- Почему именно столько?
- Хвала тому человеку, который способен придумать себе хоть какой-то юбилей. А мне цифра "5" просто понравилась. Во-первых, год нынешний под номером 5. Во-вторых, пятерка - это "отлично". И мне, конечно, хочется, чтобы побольше моих творений получали такую оценку.
- Догадываюсь, что творение самое первое - в числе юбилеев.
- Правильно. 50 лет назад я, тогда ученик одной из ташкентских музыкальных школ, позавидовав Моцарту, Бетховену и Рахманинову, которые, как известно, прославились в малолетстве, сочинил свою первую мелодию. 40 лет назад приступил к серьезному творчеству. И, наконец, 25 лет назад начал писать музыку для кино. (Первый из более чем пятидесяти "омузыкаленных" Журбиным фильмов был "Эскадрон гусар летучих". Последний хит - "Московская сага". - Е.К.)
- Какое из юбилейных событий помнится лучше?
- Рождение "Орфея".
- Каким оно было?
- Искрометным. Встретились три человека: я, Юрий Димитрин, автор либретто, и руководитель ансамбля "Поющие гитары" Анатолий Васильев. Было это в ленинградской коммуналке, где я жил в маленькой комнатке с пианино. Как нетрудно догадаться, три встретившихся человека решили выпить. Васильев купил бутылку коньяка - он был богатый, а мы с Димитриным бедные. По мере выпивания пришли к мысли: "Вот написал же Уэббер "Иисуса Христа"! А мы-то чем хуже?" В общем, решили Эндрю Ллойду дать наш ответ. Перебрали "Анну Каренину", "Преступление и наказание", "Гамлета", "Одиссея". На Христа замахнуться не могли - религия в те времена была запретной темой. Остановились на древнегреческой мифологии. И тогда я сказал: "Будем писать "Орфея"! Это навсегда". Подошел к пианино и спел первые слова: "Орфей полюбил Эвридику. Какая старая история". Начали писать, а "Поющие гитары" с Ириной Понаровской и Альбертом Асадуллиным в заглавных партиях - репетировать. Столь же искрометно спектакль был поставлен. Думали, так же его и запретят. Но не запретили. И он пошел, пошел... Не только в нашей стране.
- Но почему ты выбрал именно "Орфея"?
- Это самый музыкальный сюжет на свете. Ведь Орфей - сам музыкант, великий певец. А его истории любви посвящено больше пятидесяти опер. Мы же придумали современную версию, превратив Орфея в рок-певца. С другой стороны, это очень философская история, которая учит: никогда не оглядывайся назад, не возвращайся к тому, что пройдено. Ведь Орфей не смог вывести Эвридику из мрачного царства Аида, потому что обернулся, захотев увидеть ее. И я всегда думал, что буду следовать завету Орфея. Но вот на старости лет нарушил его: решил оглянуться на свой творческий путь.
- Для чего и организовал свой фестиваль. Откроешь его, конечно, "Орфеем"?

* **ИСХОДНЫЙ МАТЕРИАЛ**:
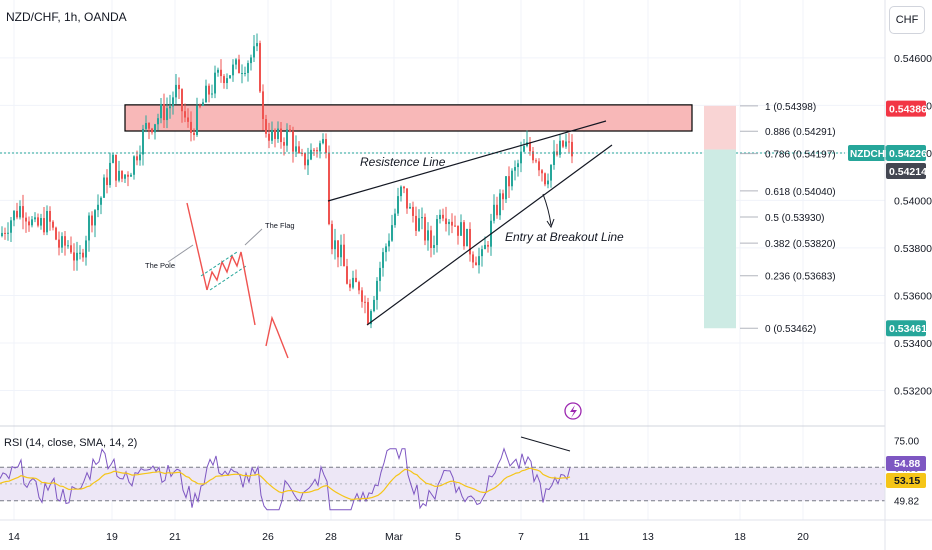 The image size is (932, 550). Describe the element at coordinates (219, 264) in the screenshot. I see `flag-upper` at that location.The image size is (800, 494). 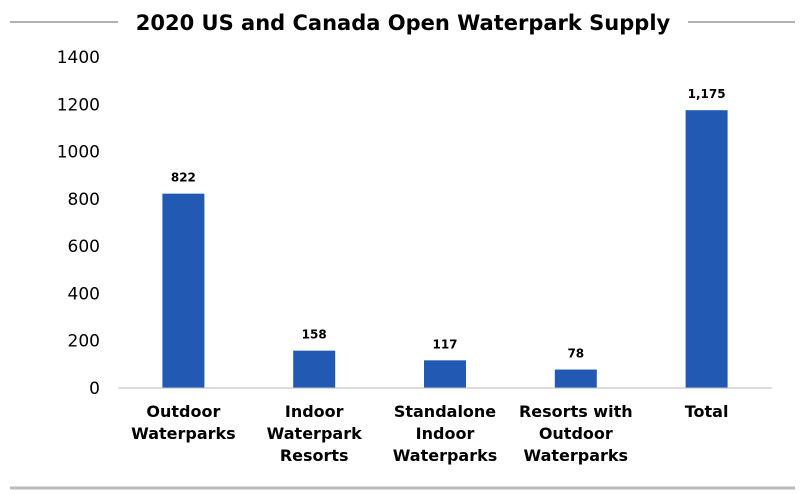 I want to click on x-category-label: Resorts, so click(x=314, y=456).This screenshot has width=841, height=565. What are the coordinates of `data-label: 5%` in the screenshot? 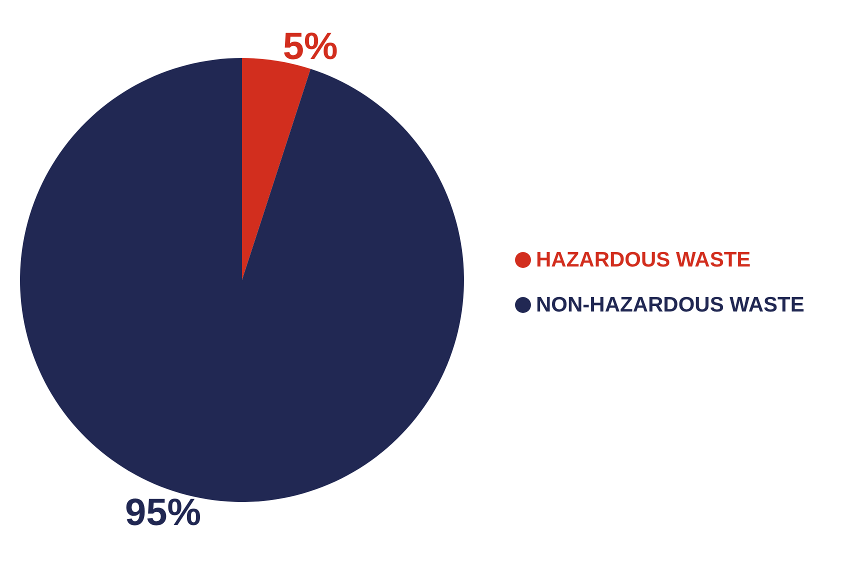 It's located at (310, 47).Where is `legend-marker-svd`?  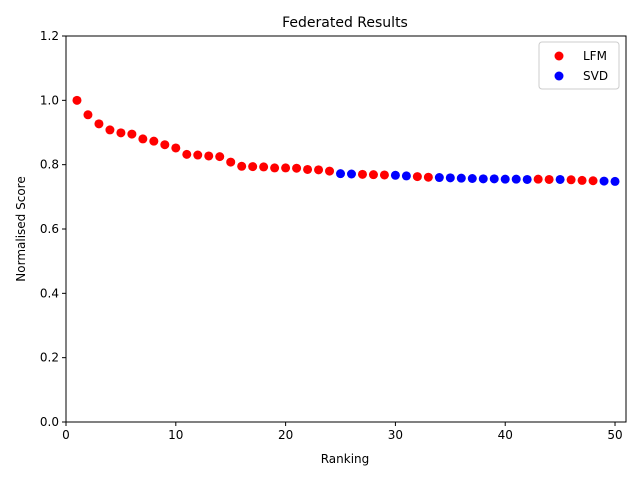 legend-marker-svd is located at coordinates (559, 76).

* **ВАШЕ ЗАДАНИЕ**:
Ответьте на вопросы по интервью:
1. Сколько лет назад Журбин начал писать музыку для кино?
2. Кто купил бутылку коньяка во время встречи в ленинградской коммуналке?
3. Скольким операм, по словам Журбина, посвящена история любви Орфея?
Приведенный выше материал здесь никакой роли не играет.

* **ОТВЕТ К ЗАДАНИЮ**:
1. 25 лет назад.
2. Анатолий Васильев.
3. Больше чем пятидесяти.